跟孙哥学java
反转的问题
反转字符串
反转字符串 编写一个函数,其作用是将输入的字符串反转过来。输入字符串以字符数组 s 的形式给出。 不要给另外的数组分配额外的空间,你必须原地修改输入数组、使用 O(1) 的额外空间解决这一问题。
示例 1: 输入:s = ["h","e","l","l","o"] 输出:["o","l","l","e","h"] 示例 2: 输入:s = ["H","a","n","n","a","h"] 输出:["h","a","n","n","a","H"]
class Solution {
public void reverseString(char[] s) {
int len = s.length-1;
for (int i = 0; i < s.length/2; i++) {
char temp=s[i];
s[i]=s[len-i];
s[len-i]=temp;
}
}
}
K个一组反转
K个一组反转 给定一个字符串 s 和一个整数 k,从字符串开头算起,每计数至 2k 个字符,就反转这 2k 字符中的前 k 个字符。
- 如果剩余字符少于 k 个,则将剩余字符全部反转。
- 如果剩余字符小于 2k 但大于或等于 k 个,则反转前 k 个字符,其余字符保持原样。
示例 1: 输入:s = "abcdefg", k = 2 输出:"bacdfeg" 示例 2: 输入:s = "abcd", k = 2 输出:"bacd"
class Solution {
public static void main(String[] args) {
String str="abcdefg";
System.out.println(reverseStr(str, 2));
}
public static String reverseStr(String s, int k) {
char[] chars = s.toCharArray();
int len = chars.length;
int l=0;
while (len>=2*k){
reverse(chars,l,l+k-1);
l=l+2*k;
len=len-2*k;
}
if(len>=k){
reverse(chars,l,l+k-1);
}else {
reverse(chars,l,s.length()-1);
}
return new String(chars);
}
public static void reverse(char[] chars,int l,int r){
while (l<r){
char temp=chars[l];
chars[l]=chars[r];
chars[r]=temp;
l++;
r--;
}
}
}
仅仅反转字母
双指针
class Solution {
public String reverseOnlyLetters(String s) {
char[] chars = s.toCharArray();
int l=0;
int r=s.length()-1;
while (l<r){
while (l<r&&!Character.isLetter(chars[l])){
l++;
}
while (l<r&&!Character.isLetter(chars[r])){
r--;
}
if(Character.isLetter(chars[l])&&Character.isLetter(chars[r])&&l<r){
char temp=chars[l];
chars[l]=chars[r];
chars[r]=temp;
l++;
r--;
}
}
return new String(chars);
}
}
反转字符串里的单词
class Solution {
public String reverseWords(String s) {
StringBuilder sb=new StringBuilder();
int r=s.length();
for(int i=r-1;i>=0;i--){
if(s.charAt(i)==' '){
if(i!=r-1){
String str=s.substring(i+1,r);
sb.append(str);
sb.append(' ');
}
r=i;
}
}
if(s.charAt(0)!=' '){
String str=s.substring(0,r);
sb.append(str);
}else {
sb= new StringBuilder(sb.substring(0, sb.length() - 1));
}
return sb.toString();
}
}
验证回文串
验证回文串 LeetCode.125.给定一个字符串,验证它是否是回文串,只考虑字母和数字字符,可以忽略字母的大小 写。

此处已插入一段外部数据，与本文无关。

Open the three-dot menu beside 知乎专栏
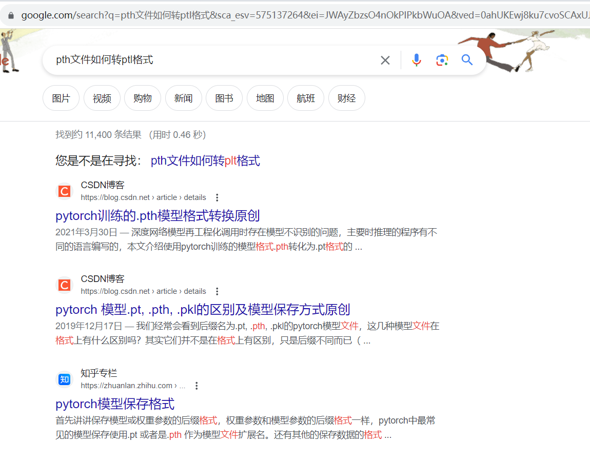coord(196,385)
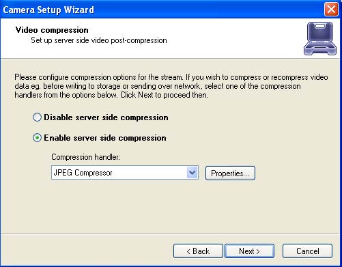Open compression handler Properties dialog
Image resolution: width=342 pixels, height=267 pixels.
tap(230, 173)
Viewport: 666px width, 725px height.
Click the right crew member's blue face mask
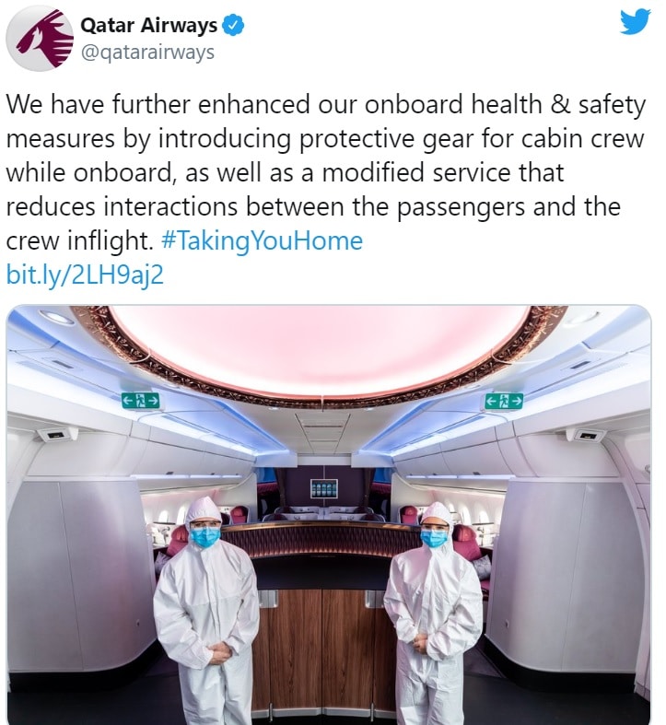[x=434, y=538]
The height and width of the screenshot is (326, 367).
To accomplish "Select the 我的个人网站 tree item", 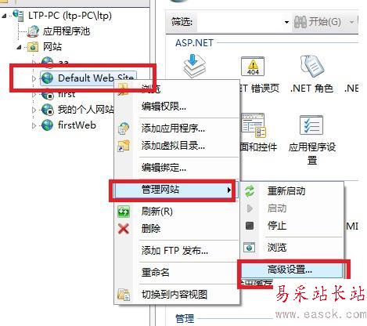I will [86, 110].
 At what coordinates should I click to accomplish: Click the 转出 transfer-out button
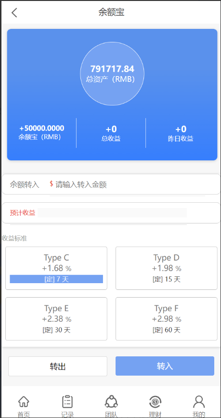(58, 366)
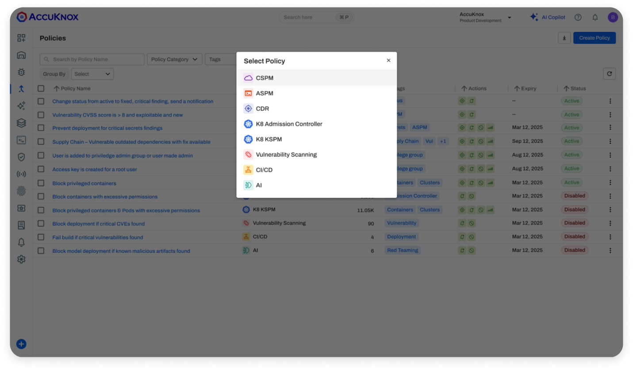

说明:本题中,我们将空字符串定义为有效的回文串。
class Solution {
public static void main(String[] args) {
System.out.println(isPalindrome("A man, a plan, a canal: Panama"));
}
public static boolean isPalindrome(String s) {
StringBuilder sb=new StringBuilder();
for (int i = 0; i < s.length(); i++) {
if(Character.isDigit(s.charAt(i))){
sb.append(s.charAt(i));
}
if(Character.isLetter(s.charAt(i))){
sb.append(Character.toLowerCase(s.charAt(i)));
}
}
s=sb.toString();
sb.reverse();
return sb.toString().equals(s);
}
}
class Solution {
public static void main(String[] args) {
System.out.println(isPalindrome("A man, a plan, a canal: Panama"));
}
public static boolean isPalindrome(String s) {
char[] chars = s.toCharArray();
int l=0;
int r=chars.length-1;
while (l<r){
while (l<r&&!isValid(chars[l])){
l++;
}
while (l<r&&!isValid(chars[r])){
r--;
}
if(l<r&&isValid(chars[l])&&isValid(chars[r])){
if(Character.toLowerCase(chars[l])!=Character.toLowerCase(chars[r])){
return false;
}
}
l++;
r--;
}
return true;
}
private static boolean isValid(char c) {
return Character.isLetter(c)||Character.isDigit(c);
// Character.toLowerCase()
}
}
字符串中第一个唯一字符
class Solution {
public int firstUniqChar(String s) {
char[] chars = s.toCharArray();
int l=0;
HashMap<Character,Integer> hashMap=new HashMap<>();
for (int i = 0; i < chars.length; i++) {
hashMap.put(chars[i],hashMap.getOrDefault(chars[i],0)+1);
}
for (int i = 0; i < chars.length; i++) {
Integer integer = hashMap.get(chars[i]);
if(integer==1){
return i;
}
}
return -1;
}
}
判断是否互为字符重排
class Solution {
public boolean isAnagram(String s, String t) {
char[] sCharArray = s.toCharArray();
char[] tCharArray = t.toCharArray();
Arrays.sort(sCharArray);
Arrays.sort(tCharArray);
return new String(tCharArray).equals(new String(sCharArray));
}
}